═════ Dataset extract ═════

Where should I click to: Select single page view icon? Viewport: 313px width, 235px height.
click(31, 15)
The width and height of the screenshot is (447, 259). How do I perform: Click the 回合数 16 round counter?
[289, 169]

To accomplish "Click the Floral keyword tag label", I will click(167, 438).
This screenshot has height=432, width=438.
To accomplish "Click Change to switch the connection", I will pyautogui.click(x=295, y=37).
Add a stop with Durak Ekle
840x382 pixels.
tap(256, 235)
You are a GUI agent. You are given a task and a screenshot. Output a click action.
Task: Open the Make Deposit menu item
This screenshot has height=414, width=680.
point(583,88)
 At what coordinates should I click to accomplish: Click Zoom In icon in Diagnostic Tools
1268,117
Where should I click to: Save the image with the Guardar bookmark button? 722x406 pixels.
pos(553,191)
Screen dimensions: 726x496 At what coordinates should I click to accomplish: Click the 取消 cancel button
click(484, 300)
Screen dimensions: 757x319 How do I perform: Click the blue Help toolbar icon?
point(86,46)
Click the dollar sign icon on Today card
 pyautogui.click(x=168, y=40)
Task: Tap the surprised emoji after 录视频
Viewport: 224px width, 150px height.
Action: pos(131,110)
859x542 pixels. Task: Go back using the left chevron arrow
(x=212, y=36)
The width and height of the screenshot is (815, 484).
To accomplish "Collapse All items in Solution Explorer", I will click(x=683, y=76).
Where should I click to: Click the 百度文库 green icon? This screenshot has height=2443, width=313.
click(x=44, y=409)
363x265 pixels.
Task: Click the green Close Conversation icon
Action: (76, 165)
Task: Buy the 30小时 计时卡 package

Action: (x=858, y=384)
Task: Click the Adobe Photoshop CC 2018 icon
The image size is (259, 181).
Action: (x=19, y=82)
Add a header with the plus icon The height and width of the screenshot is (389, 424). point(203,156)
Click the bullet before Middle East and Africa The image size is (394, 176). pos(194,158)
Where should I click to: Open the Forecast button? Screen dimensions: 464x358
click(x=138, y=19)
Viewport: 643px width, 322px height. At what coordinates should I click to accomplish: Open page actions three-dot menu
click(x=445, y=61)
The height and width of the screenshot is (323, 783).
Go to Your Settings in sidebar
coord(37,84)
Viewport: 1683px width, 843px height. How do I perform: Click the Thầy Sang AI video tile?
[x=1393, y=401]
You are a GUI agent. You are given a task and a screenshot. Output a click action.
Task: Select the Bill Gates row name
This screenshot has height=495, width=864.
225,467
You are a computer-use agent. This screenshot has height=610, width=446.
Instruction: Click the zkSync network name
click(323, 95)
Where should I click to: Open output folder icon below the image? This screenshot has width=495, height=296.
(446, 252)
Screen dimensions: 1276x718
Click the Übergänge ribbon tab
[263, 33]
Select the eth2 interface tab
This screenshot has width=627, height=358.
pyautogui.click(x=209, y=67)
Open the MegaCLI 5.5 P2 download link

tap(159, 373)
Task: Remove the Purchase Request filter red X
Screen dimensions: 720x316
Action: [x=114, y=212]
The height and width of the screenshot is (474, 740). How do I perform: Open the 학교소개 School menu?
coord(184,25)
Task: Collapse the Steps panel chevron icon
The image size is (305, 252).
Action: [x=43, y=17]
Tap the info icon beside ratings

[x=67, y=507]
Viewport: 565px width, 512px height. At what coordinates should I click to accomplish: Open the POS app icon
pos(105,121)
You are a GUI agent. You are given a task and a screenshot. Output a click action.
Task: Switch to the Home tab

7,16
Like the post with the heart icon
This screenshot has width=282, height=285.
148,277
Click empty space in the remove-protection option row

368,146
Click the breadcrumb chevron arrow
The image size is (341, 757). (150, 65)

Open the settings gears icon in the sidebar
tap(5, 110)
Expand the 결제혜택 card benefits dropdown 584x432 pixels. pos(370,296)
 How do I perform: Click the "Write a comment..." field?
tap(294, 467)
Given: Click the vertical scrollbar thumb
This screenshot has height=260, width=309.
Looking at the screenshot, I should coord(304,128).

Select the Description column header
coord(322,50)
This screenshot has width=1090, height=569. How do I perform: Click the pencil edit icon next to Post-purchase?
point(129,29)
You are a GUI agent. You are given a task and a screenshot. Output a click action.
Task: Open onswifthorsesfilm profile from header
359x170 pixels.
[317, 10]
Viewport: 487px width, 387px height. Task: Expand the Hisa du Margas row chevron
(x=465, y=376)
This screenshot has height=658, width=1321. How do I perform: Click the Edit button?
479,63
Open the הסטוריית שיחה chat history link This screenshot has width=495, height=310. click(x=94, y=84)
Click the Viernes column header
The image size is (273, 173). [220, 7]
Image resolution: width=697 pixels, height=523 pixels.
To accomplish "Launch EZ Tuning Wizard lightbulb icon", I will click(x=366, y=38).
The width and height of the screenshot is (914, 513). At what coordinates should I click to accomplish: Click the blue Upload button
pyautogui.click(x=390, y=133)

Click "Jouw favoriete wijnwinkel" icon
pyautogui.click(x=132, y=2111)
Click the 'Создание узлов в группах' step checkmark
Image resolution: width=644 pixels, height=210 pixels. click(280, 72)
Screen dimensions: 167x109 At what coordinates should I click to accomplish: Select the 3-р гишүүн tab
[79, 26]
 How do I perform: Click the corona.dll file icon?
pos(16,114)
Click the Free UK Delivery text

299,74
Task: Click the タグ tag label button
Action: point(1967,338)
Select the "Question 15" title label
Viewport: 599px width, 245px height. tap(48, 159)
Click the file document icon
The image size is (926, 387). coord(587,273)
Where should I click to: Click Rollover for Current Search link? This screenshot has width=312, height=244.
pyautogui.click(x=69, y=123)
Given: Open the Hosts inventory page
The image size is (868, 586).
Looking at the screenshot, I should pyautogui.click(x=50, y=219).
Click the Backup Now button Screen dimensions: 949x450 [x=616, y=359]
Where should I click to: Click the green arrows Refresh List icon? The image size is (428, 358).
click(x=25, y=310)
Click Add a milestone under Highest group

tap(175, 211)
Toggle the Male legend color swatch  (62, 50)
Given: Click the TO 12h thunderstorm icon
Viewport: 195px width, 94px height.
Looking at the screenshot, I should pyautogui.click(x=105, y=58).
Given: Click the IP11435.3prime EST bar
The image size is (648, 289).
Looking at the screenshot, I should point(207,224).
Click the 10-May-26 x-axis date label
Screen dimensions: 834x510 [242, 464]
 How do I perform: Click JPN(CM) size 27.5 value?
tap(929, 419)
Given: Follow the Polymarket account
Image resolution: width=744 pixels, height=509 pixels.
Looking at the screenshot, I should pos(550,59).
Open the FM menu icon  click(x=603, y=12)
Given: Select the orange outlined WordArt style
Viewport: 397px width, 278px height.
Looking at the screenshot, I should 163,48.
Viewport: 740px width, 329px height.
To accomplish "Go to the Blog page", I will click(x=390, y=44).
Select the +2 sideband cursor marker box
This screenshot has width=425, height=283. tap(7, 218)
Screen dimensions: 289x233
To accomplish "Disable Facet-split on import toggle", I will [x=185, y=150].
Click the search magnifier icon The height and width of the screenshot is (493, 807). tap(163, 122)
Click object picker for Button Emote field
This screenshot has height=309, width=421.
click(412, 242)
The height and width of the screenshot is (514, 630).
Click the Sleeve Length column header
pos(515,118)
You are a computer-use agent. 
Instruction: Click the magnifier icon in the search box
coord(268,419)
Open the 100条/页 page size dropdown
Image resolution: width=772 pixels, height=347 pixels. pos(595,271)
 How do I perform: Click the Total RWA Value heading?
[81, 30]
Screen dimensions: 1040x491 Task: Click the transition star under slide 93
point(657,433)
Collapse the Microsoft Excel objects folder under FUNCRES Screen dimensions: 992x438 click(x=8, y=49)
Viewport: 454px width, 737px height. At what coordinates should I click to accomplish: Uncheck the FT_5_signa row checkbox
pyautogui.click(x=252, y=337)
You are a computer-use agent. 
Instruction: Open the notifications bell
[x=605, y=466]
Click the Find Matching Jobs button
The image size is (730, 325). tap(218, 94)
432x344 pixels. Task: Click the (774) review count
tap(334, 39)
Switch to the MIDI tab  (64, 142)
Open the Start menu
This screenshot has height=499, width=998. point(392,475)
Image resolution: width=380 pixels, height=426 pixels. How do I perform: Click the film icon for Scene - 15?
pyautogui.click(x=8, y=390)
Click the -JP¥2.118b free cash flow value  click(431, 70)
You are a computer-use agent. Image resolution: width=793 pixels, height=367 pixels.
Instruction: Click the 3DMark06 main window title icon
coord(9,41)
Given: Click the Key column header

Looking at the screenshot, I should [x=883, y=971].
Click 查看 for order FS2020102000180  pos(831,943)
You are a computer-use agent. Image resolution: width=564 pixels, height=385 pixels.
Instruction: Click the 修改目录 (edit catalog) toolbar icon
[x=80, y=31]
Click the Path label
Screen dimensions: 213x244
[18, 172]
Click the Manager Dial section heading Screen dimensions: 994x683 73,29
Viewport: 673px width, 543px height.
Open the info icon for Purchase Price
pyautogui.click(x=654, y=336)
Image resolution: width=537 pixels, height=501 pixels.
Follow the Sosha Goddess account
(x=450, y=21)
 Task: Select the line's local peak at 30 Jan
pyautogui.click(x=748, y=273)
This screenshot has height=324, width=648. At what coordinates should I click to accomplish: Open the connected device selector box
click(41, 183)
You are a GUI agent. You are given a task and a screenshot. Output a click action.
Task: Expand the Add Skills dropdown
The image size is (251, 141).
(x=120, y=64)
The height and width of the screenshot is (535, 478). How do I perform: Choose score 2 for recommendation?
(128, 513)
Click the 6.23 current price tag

═════

All that belongs in the answer is an exact copy of the lines from the start of the records above through the line with "Add a header".

Where should I click to: Select single page view icon? Viewport: 313px width, 235px height.
click(31, 15)
The width and height of the screenshot is (447, 259). How do I perform: Click the 回合数 16 round counter?
[289, 169]

To accomplish "Click the Floral keyword tag label", I will click(167, 438).
This screenshot has height=432, width=438.
To accomplish "Click Change to switch the connection", I will pyautogui.click(x=295, y=37).
Add a stop with Durak Ekle
840x382 pixels.
tap(256, 235)
You are a GUI agent. You are given a task and a screenshot. Output a click action.
Task: Open the Make Deposit menu item
This screenshot has height=414, width=680.
point(583,88)
 At what coordinates should I click to accomplish: Click Zoom In icon in Diagnostic Tools
1268,117
Where should I click to: Save the image with the Guardar bookmark button? 722x406 pixels.
pos(553,191)
Screen dimensions: 726x496 At what coordinates should I click to accomplish: Click the 取消 cancel button
click(484, 300)
Screen dimensions: 757x319 How do I perform: Click the blue Help toolbar icon?
point(86,46)
Click the dollar sign icon on Today card
 pyautogui.click(x=168, y=40)
Task: Tap the surprised emoji after 录视频
Viewport: 224px width, 150px height.
Action: pos(131,110)
859x542 pixels. Task: Go back using the left chevron arrow
(x=212, y=36)
The width and height of the screenshot is (815, 484).
To accomplish "Collapse All items in Solution Explorer", I will click(x=683, y=76).
Where should I click to: Click the 百度文库 green icon? This screenshot has height=2443, width=313.
click(x=44, y=409)
363x265 pixels.
Task: Click the green Close Conversation icon
Action: (76, 165)
Task: Buy the 30小时 计时卡 package

Action: (x=858, y=384)
Task: Click the Adobe Photoshop CC 2018 icon
The image size is (259, 181).
Action: (x=19, y=82)
Add a header with the plus icon The height and width of the screenshot is (389, 424). point(203,156)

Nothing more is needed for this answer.